**What you are asked to do**
In the records below, find the line with "You are a GUI", then retype it and every following line exactly, stopping after the line with "717x562 pixels.". Leave the pictures out.

**Working data**
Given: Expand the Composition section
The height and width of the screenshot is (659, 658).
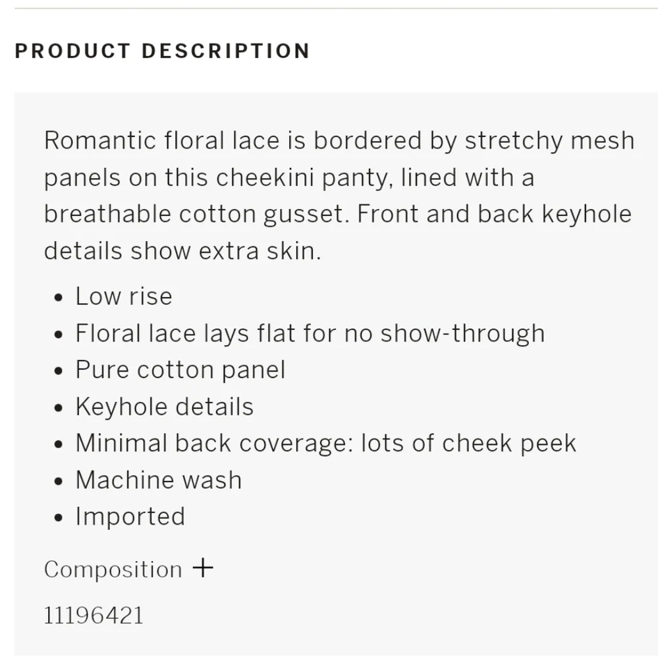Looking at the screenshot, I should tap(113, 569).

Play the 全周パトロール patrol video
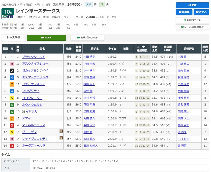[x=87, y=38]
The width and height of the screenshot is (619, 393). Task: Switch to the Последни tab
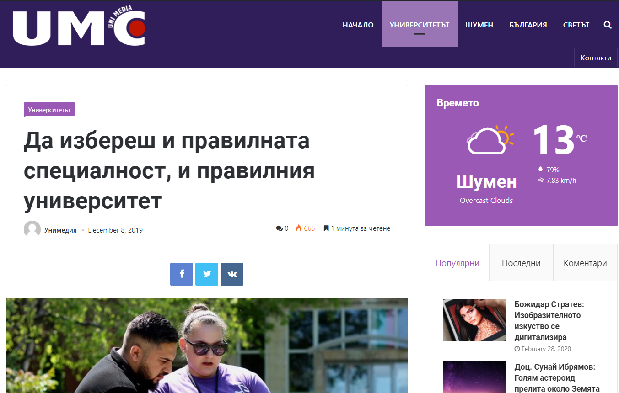[521, 263]
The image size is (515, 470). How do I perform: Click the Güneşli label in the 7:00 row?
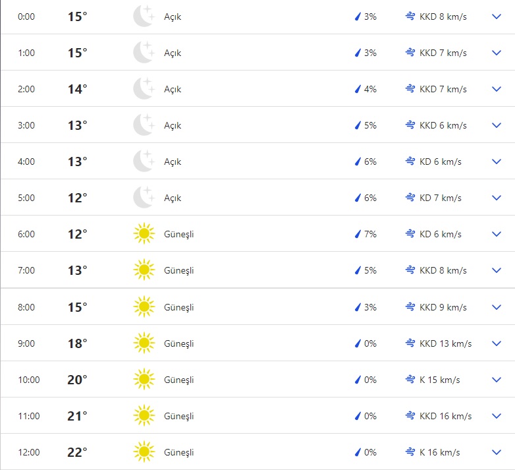(179, 270)
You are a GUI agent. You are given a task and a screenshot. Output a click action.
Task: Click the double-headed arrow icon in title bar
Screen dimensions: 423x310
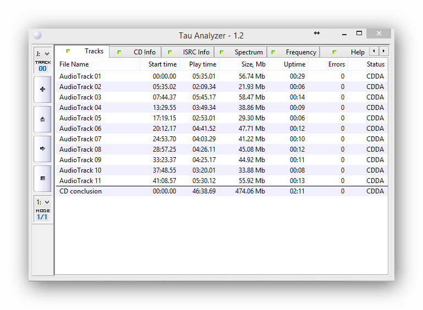point(317,34)
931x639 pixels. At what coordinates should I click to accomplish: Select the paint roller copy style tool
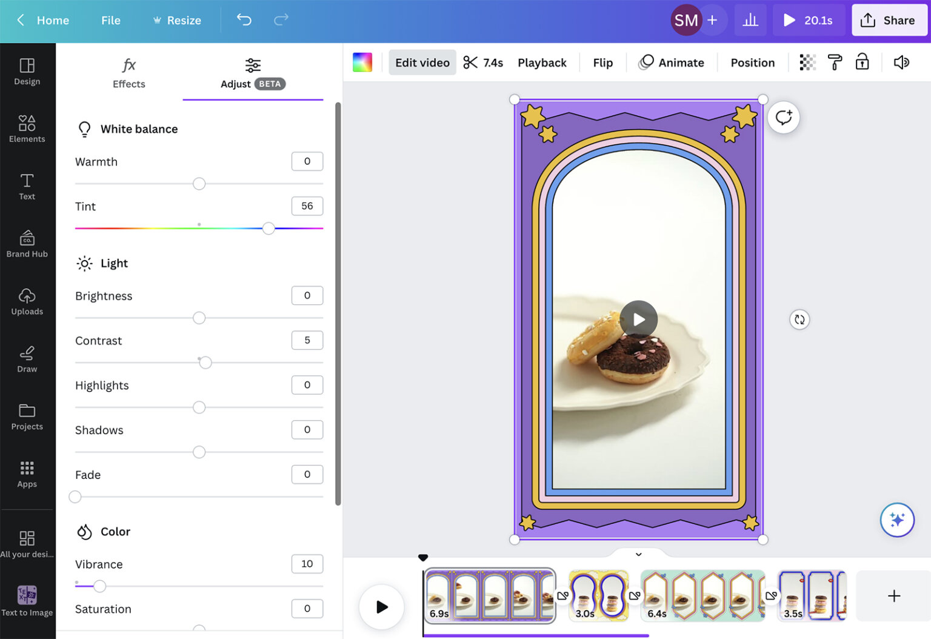(x=835, y=62)
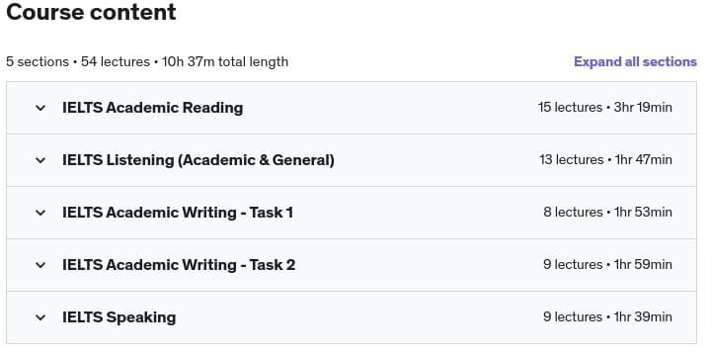Viewport: 712px width, 356px height.
Task: Click the Course content heading
Action: [91, 12]
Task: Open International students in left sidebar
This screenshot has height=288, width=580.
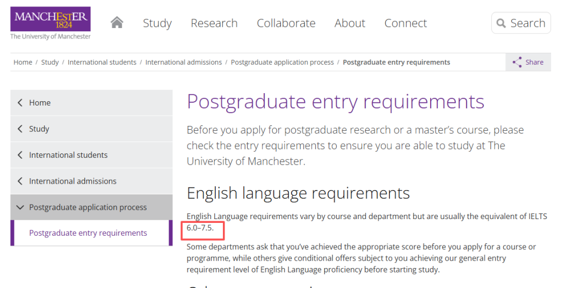Action: (x=68, y=155)
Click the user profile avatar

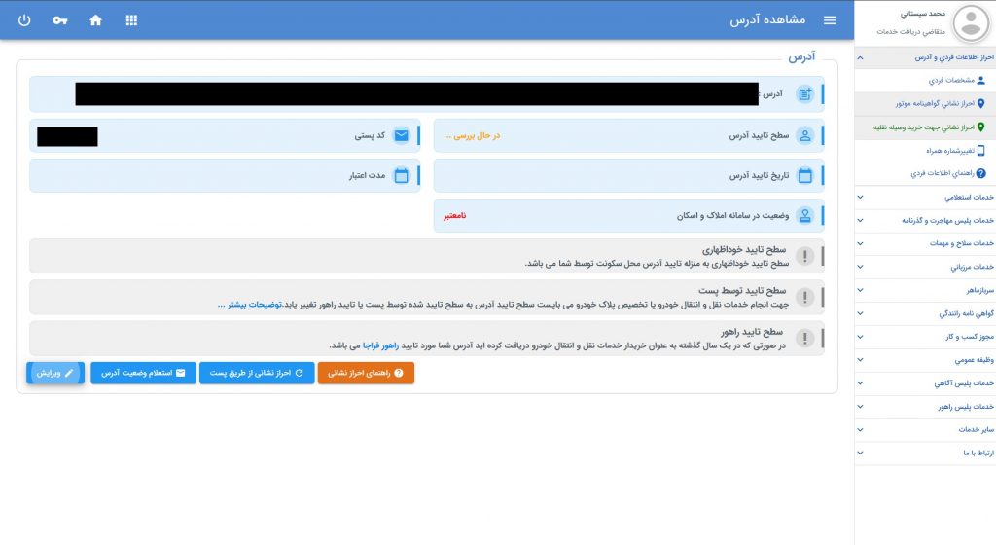coord(970,23)
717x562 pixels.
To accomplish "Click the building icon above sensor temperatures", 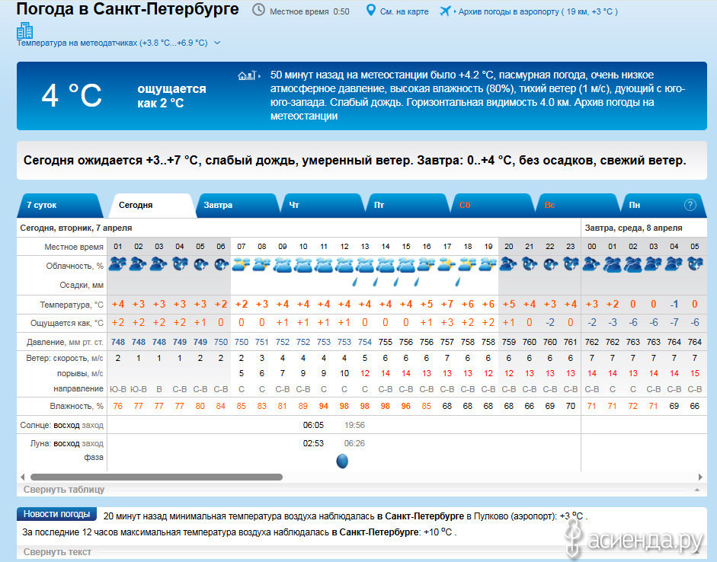I will click(24, 30).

**Response to the task**
You are a GUI agent. You are given a task and a screenshot. Output a click action.
Task: Click the double-headed arrow icon in title bar
Screen dimensions: 423x310
point(317,34)
931x639 pixels. At what coordinates should I click to accomplish: Select the paint roller copy style tool
(x=835, y=62)
Viewport: 712px width, 356px height.
Task: Click the Course content heading
Action: [91, 12]
Task: Open International students in left sidebar
This screenshot has height=288, width=580.
Action: (x=68, y=155)
Click the user profile avatar

coord(970,23)
717x562 pixels.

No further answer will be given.